Les militants pour le climat et la jeunesse engagée déçus par le bilan de la COP 28

L’accord final de la cop 28, signé le 13 décembre à Dubaï  est largement en dessous des attentes des jeunes pour une transition écologique radicale, qui semble être la seule solution pour ralentir les dérèglements climatiques.

Des jeunes militants protestent pour exiger des dirigeants qu'ils assument leur responsabilité en matière de pertes et de dommages.
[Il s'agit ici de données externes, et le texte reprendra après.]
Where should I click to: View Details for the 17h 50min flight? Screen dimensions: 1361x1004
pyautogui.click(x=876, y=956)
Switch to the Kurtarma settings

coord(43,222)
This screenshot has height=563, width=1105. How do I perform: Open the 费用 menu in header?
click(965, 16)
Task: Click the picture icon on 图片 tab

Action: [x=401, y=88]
Photo : news.us.org

Les ambiguïtés linguistiques de l’accord final ne sont pas contraignantes pour pousser les 198 pays signataires de la Convention Cadre de la Conférences des Nations Unis sur les Changements Climatiques à un véritable changement dans leur impact sur le climat. L’accord final est critiqué pour son manque d’objectifs chiffrés et d’un calendrier précis. Les jeunes militants pour le climat à travers le monde expriment leur déception face à un accord qui reste non contraignant et efficace seulement en superficie.

 Un bilan global décevant 

 Le résultat de l’accord final de la COP 28 présente des défauts majeurs dont il est important de souligner les limites. Cette COP (Conférence des parties sur les changements climatiques) a été synonyme, dans les médias, de grand changement. Pour la première fois, le sujet de l’élimination progressive des énergies fossiles a été souligné dans un texte de COP. Mais son inscription dans le texte est paradoxale : elle induit toujours de permettre des nouvelles techniques d’exploitation fossile. Le texte souligne en effet la réduction de l'utilisation du charbon, la source la plus polluante, et la diminution des subventions publiques aux énergies fossiles, à l'exception de celles destinées aux ménages modestes. Cependant, le gaz, considéré comme une énergie de transition, soulève des inquiétudes en tant qu'énergie fossile émettrice de GES : les futures générations seront donc nécessairement impactées par ce manque d’action.

Bien que l'accord fixe des objectifs tels que le triplement des capacités de production d'énergies renouvelables d'ici 2030 et le doublement des taux d'efficacité énergétique, il reste complètement symbolique. De plus, l'importance accordée aux technologies de capture et de stockage du carbone, encore coûteuses et insuffisantes, soulève des préoccupations quant à la réalisation des objectifs fixés. 

Image : Leuky Boy sur lesrepliques.com

L'adoption du fonds de compensation pour les pertes et dommages est applaudie comme un pas significatif en faveur de la justice climatique. Mais les montants annoncés sont jugés insuffisants, notamment par les pays du Sud global qui réclamaient des contributions bien plus importantes. De plus, le choix de la Banque Mondiale pour héberger le fonds est critiqué, ajoutant une dimension de contestation à cette avancée. En effet, les pays du sud, les plus concernés par cette décision, l'interprètent comme un moyen de garder la mainmise via une institution que les grands pays pollueurs maîtrisent largement. Cela pourrait également faire perpétuer le modèle donateur-bénéficiaire, néfaste à leur indépendance économique. 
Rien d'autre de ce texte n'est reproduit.